For Table 4, we will improve our presentation by calculating optimal scores separately for each size (Ref & Large), which will better highlight that our improvements stem from enhanced molecular quality rather than size bias.

Q6: SE(3)-equivariance with Real-world Pockets

The reviewer correctly identifies a limitation for unknown protein pockets, where reference positions are required to clip and obtain the pocket region. We acknowledge this as a limitation of current SBDD methods and certainly worth exploration. For known protein pockets, we simply subtract the centroid to ensure the center of mass is at the origin.

Q7: RMSD Ratio Without Symmetry Correction

Thank you for this important observation. Here we followed the calculation from MolCRAFT for fair comparison with existing methods. This approach calculates symmetry-corrected RMSD between Vina Docked PDBQT and generated molecules when possible, but falls back to non-symmetry-corrected values in cases where symmetry correction cannot be applied. We appreciate the reviewer highlighting this important consideration for accurate assessment of molecular pose consistency, and we will clarify the detail in our revision and investigate the issue further in the future.

Q8: Strain Energy Higher Than Ref

Thank you for this important observation. Although our results are generally within reasonable ranges for computational generation, we agree there is room for improvement.
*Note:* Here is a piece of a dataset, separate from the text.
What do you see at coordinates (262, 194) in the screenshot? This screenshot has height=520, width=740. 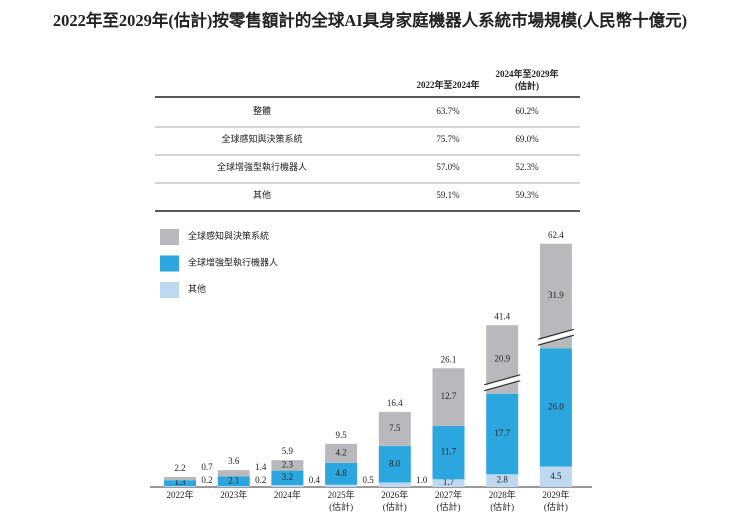 I see `table-row-label: 其他` at bounding box center [262, 194].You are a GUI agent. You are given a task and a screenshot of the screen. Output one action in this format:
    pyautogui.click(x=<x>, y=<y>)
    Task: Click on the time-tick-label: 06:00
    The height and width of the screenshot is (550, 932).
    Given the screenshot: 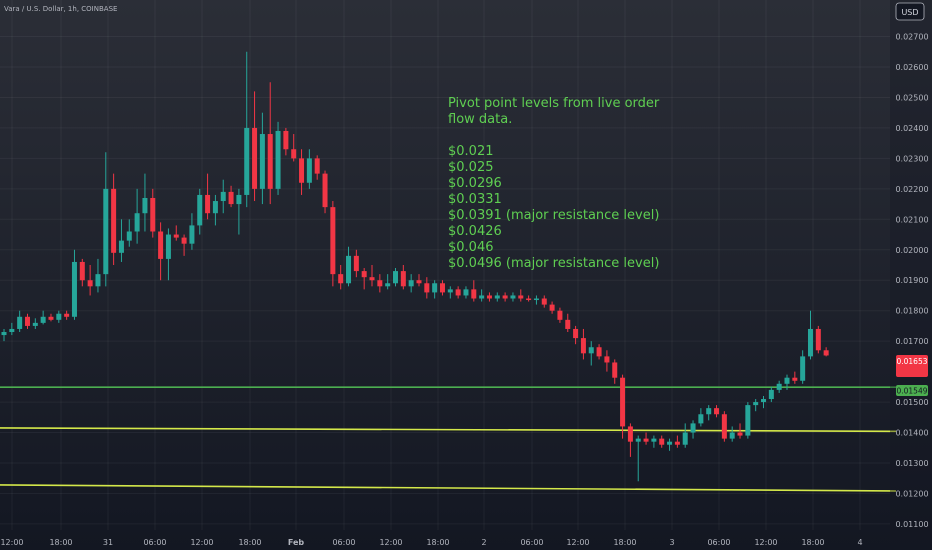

Future work could incorporate additional chemical prior knowledge to further reduce strain energy. We appreciate the reviewer highlighting this point, as it identifies an important direction for continued refinement of our approach.
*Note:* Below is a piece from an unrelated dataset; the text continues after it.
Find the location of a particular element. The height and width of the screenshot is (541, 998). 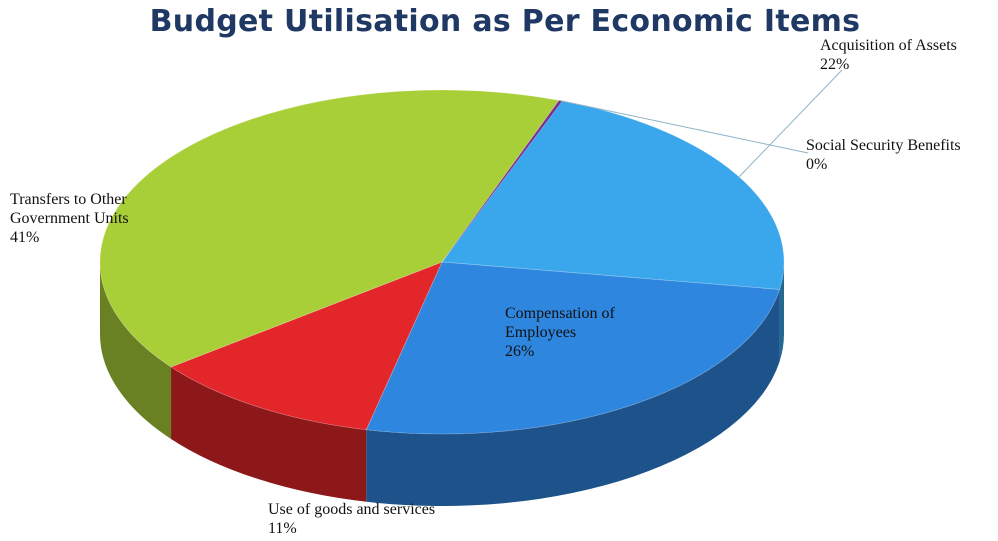

label-acquisition-of-assets: Acquisition of Assets 22% is located at coordinates (888, 55).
Q9: Missing Citation to GraphVF

We sincerely thank the reviewer for bringing GraphVF to our attention. This work indeed makes valuable contributions by encoding different modalities in latent space for joint coordinate-type optimization. We agree that the unified space represents a promising direction. We will update our manuscript to include this important reference and add relevant discussion on how it relates to our work.